L’impianto arriva dai tedeschi della BrauKon e in sala cottura vengono reclutati i birrai Grzegorz Ickiewicz e Mateusz Gulej; quello che però maggiormente impressione, guardando le immagini, è il pub annesso o taproom che dir si voglia. Design industriale moderno, beer garden, cucina a vista, bancone con sgabelli posizionato al primo piano che consente di vedere dall’altro l’impianto produttivo e tutta la sala sottostante; aperto tutti i giorni da mezzogiorno a mezzanotte.
La gamma Stu Mostów è sostanzialmente divisa in due linee: la più moderna Salamander (soprattutto NEIPA e sour alla frutta) e la più classica WRLCW (Pils e Hefeweizen ma anche Imperial Stout e Barley Wine). E’ anche già operativo un programma di Barrel Aging.
La birra.
Il suo nome dice tutto: imperial stout (11%) al carboazoto prodotta con caffè fornito dalla torrefazione Etno Cafe; di imperial stout Stu Mostów ne produce una decina di varianti, forse troppe.
Il suo biglietto da visita non è dei migliori: forse a anche a causa dell’elevata gradazione alcolica il carboazoto non produce il desiderato effetto della “fontana capovolta”. Anzi, la schiuma quasi fatica a formarsi e quel poco che c’è svanisce molto rapidamente.
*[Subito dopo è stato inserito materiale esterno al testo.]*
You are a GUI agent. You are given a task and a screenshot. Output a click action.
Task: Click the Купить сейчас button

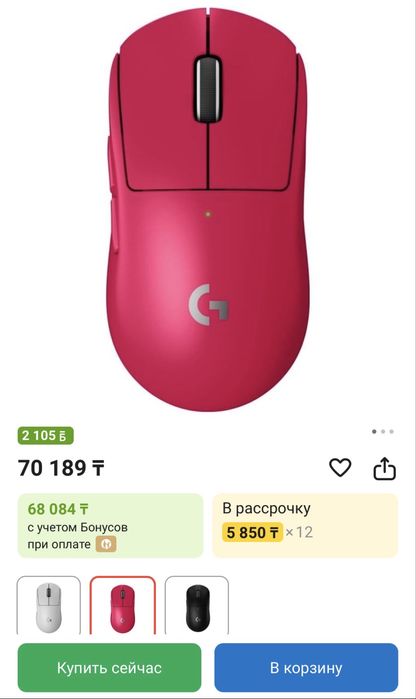coord(109,667)
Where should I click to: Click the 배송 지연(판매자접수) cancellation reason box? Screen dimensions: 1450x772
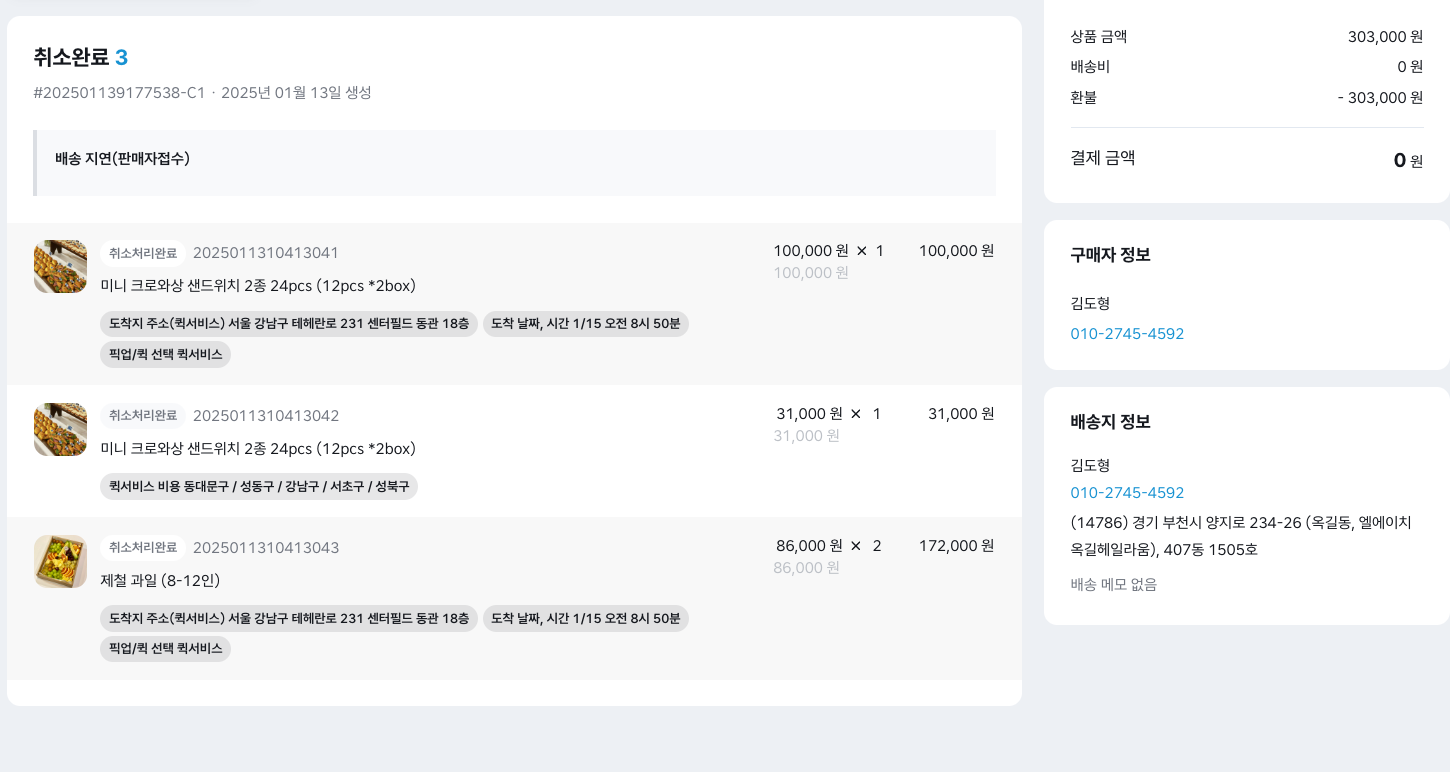515,162
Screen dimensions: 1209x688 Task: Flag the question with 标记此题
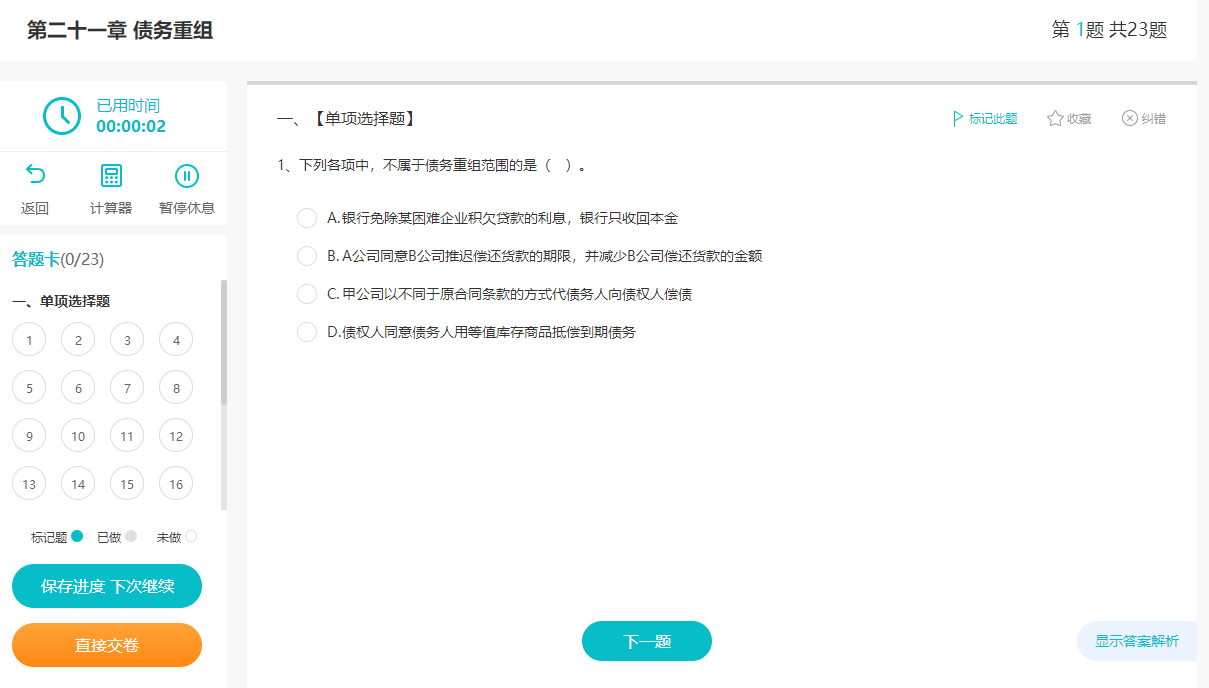tap(984, 118)
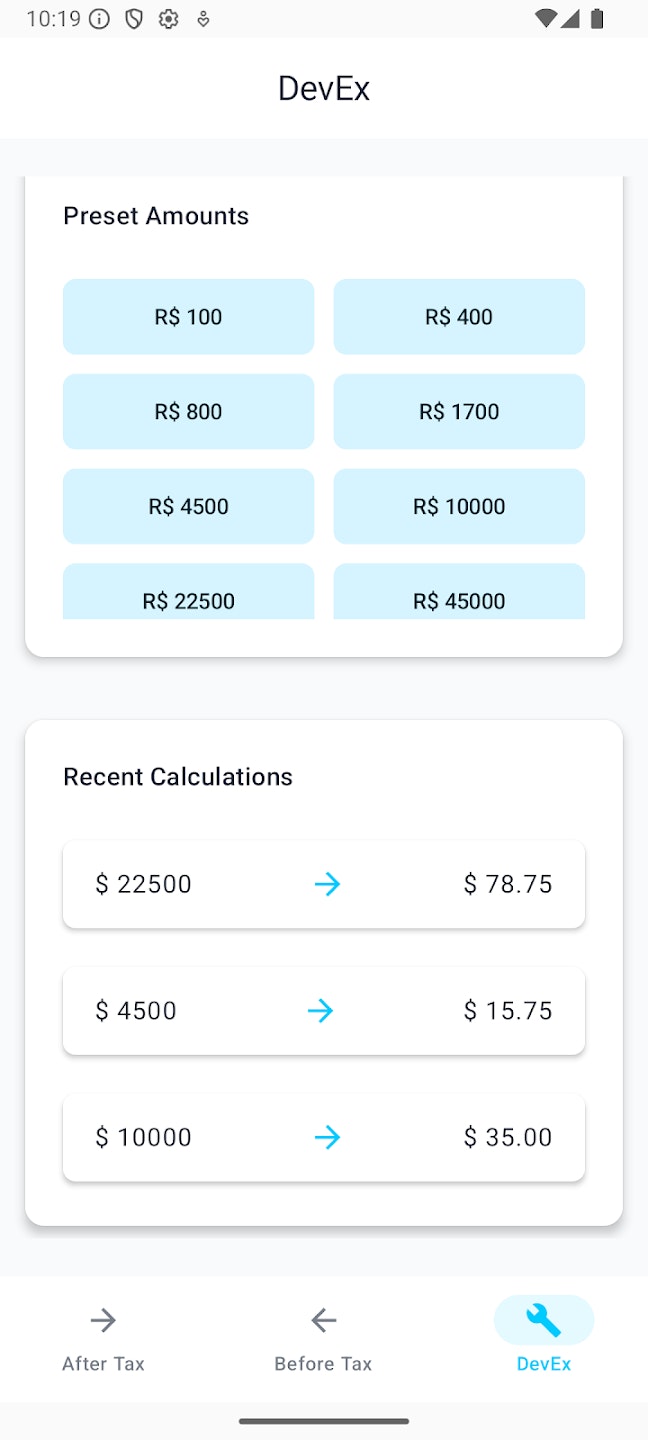Tap the shield icon in status bar
The image size is (648, 1440).
pos(134,18)
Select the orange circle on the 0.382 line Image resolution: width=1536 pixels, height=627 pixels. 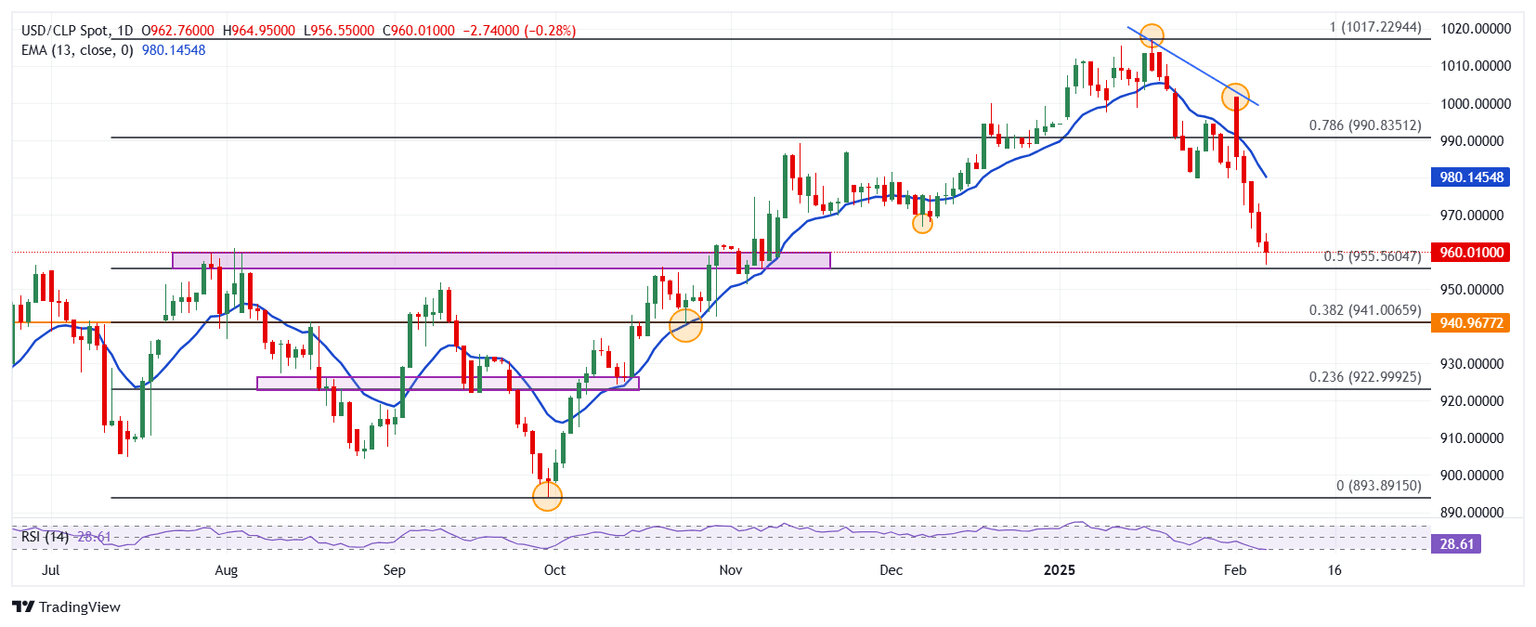[x=685, y=325]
Caffè, tostature, tabacco e fruit cake danno forma ad un aroma intenso ma abbastanza carente in pulizia e finezza. Il corpo è quasi pieno, le bollicine sono poche; la sua consistenza è densa e oleosa ma priva di quelle carezze setose che t’aspetteresti provenire dalla parola “nitro”. Al palato caramello, fruit cake e liquirizia disegnano una bevuta dolce ma bilanciata dall’amaro del caffe(latte), delle tostature e dei luppoli: anche qui c’è intensità ma manca pulizia, precisione, definizione. L’alcool è invece piuttosto ben dosato e riscalda senza mai creare nessun intralcio ed il sorseggiare risulta piuttosto agile. Imperial stout nel complesso discreta che tuttavia non brilla nei sui due elementi che dovrebbero caratterizzarla: l’uso del caffè e del carboazoto. Un “vorrei ma non posso”, E nemmeno il prezzo al quale viene proposta in Italia, molto poco “polacco”, gioca a suo favore: nella stessa fascia di prezzo ci sono alternative, americane e non, nettamente superiori.
Formato 33 cl., alc. 11%, IBU 62, lotto 120222/202/01, scad. 12/02/2022, prezzo indicativo 7.00-8.00 euroNOTA: la descrizione della birra è basata esclusivamente sull’assaggio di questa bottiglia e potrebbe non rispecchiare la produzione abituale del birrificio.